En agosto vienen pacientes pidiendo ayuda, como siempre, pero también de una manera distinta. Pacientes a quienes sus cuidadores se han ido a descansar, pacientes sin vacaciones. Esto sucede en psiquiatría, pero colegas de otras especialidades pueden decir lo mismo: enfermos crónicos, dolor, discapacidad, envejecimiento, limitaciones. Historias y personas que nos recuerdan que el sufrimiento no tiene vacaciones.
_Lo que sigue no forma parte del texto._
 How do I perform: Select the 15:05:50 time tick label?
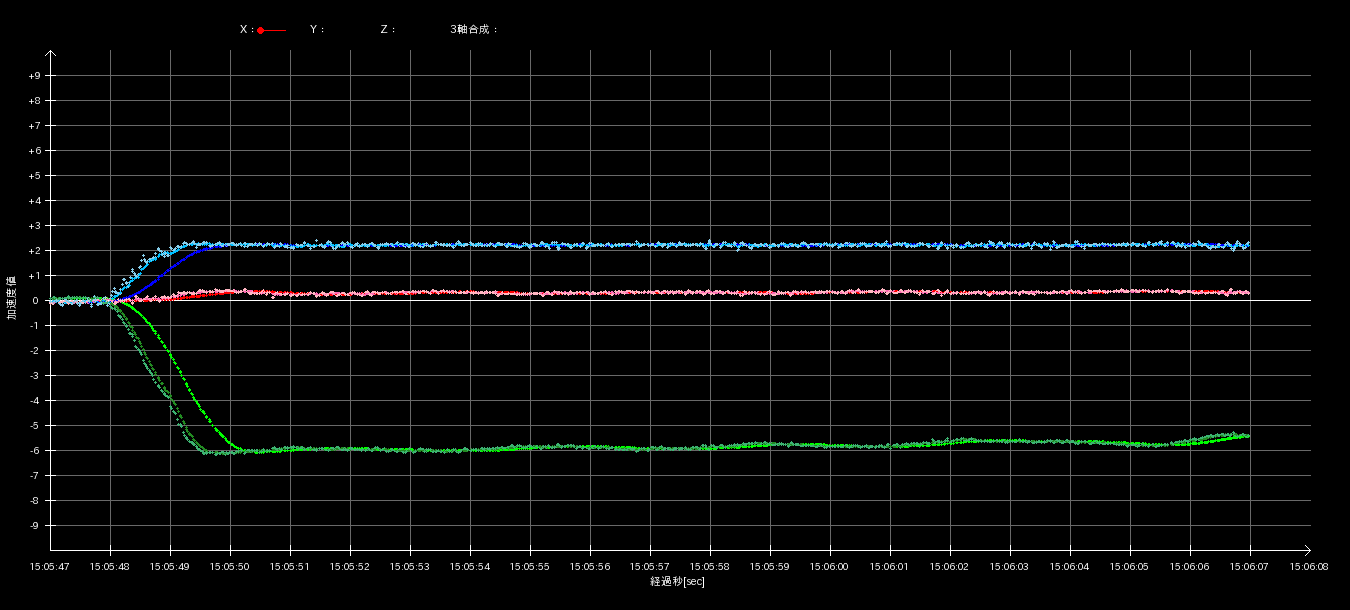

Quizá el contraste entre los anuncios con playas de ensueño y la paciente que me removió haya sido demasiado, algo forzado incluso, pero nos puede ayudar. Hay también muchos ejemplos cercanos que nos hablan de las limitaciones de la vida, sin necesidad de irnos a los extremos de la enfermedad, del hambre o de las situaciones de guerra, que no deja de haberlas. Basta pensar en el día a día. Nuestros veranos no suelen ser los de los spots publicitarios porque, entre otros motivos, tenemos hijos, tenemos padres, tenemos abuelos, tenemos nietos. Tenemos familia, tenemos vínculos. Tenemos responsabilidades que asumimos y no queremos eludir ni un segundo. Es un problema cuando planteamos las vacaciones sin contar con nuestros lazos, cuando condicionamos nuestro descanso a unos días en los que solo luce el sol, sin mucho calor ni mosquitos, con noches divertidas y tranquilas a la vez, con hijos que no dan problemas y ni siquiera preocupaciones... esto ocurre pocas veces. No digo que nunca, pero pocas veces. Porque aquellos a los que cuidamos son niños, o son adolescentes, o son adultos, que podemos dar más quebraderos de cabeza que niños y adolescentes.
Lo previsible, por tanto, da mucho juego de por sí. Pero es que además están los imprevistos. Pensemos en veranos que hemos vivido en los que casi siempre suceden "cosas", a la vez que son maravillosos. El niño que se estozola con la bici. El que casi se ahoga. Fractura del brazo y escayola, se acabó la piscina. Abuela a quien cuidamos con cariño todo el verano, con su silla de ruedas, haciendo lo que sea necesario. Y las personas queridas y cercanas que mueren en verano, la muerte tampoco sabe de vacaciones. ¿Voy a tener que pasar uno de mis días de descanso en un servicio de Urgencias porque al tontolaba de mi hijo se le ha ocurrido romperse la nariz con la raqueta? Gracias a Dios, no reaccionaban así los que nos querían, y tampoco nosotros nos comportamos así con los que cuidamos.
Sin duda, una de las claves en el camino de la felicidad está en aceptar la realidad como es, sin autoengañarnos imaginando que no tiene aristas. Esto se aplica también a nuestra planificación de las vacaciones. Cuando esperamos levantarnos cada día con el sonido de los pájaros y pasar el día con banda sonora de fondo, entonces lo pasamos mal. Si planteamos el día a día con apertura, no nos asustamos ante las cosas que suceden y nos levantamos cada día para disfrutar dándonos. Entonces, visitar un hospital en el mes de agosto, aunque deseamos que no sea necesario, puede convertirse en una experiencia de transformación que nos ayuda a crecer en gratitud como actitud existencial.
Oye, pues a mi no me pasan esas cosas en vacaciones. Oye, pues que Dios te conserve la salud, a ti y a tu familia. Mi intención era compartir con aquellos a los que les pasan cosas, que somos mayoría. Seguro que somos capaces de encontrar el truco para ajustar la perspectiva y conseguir que no solo las vacaciones sino todo el año sean mejores que un anuncio de televisión.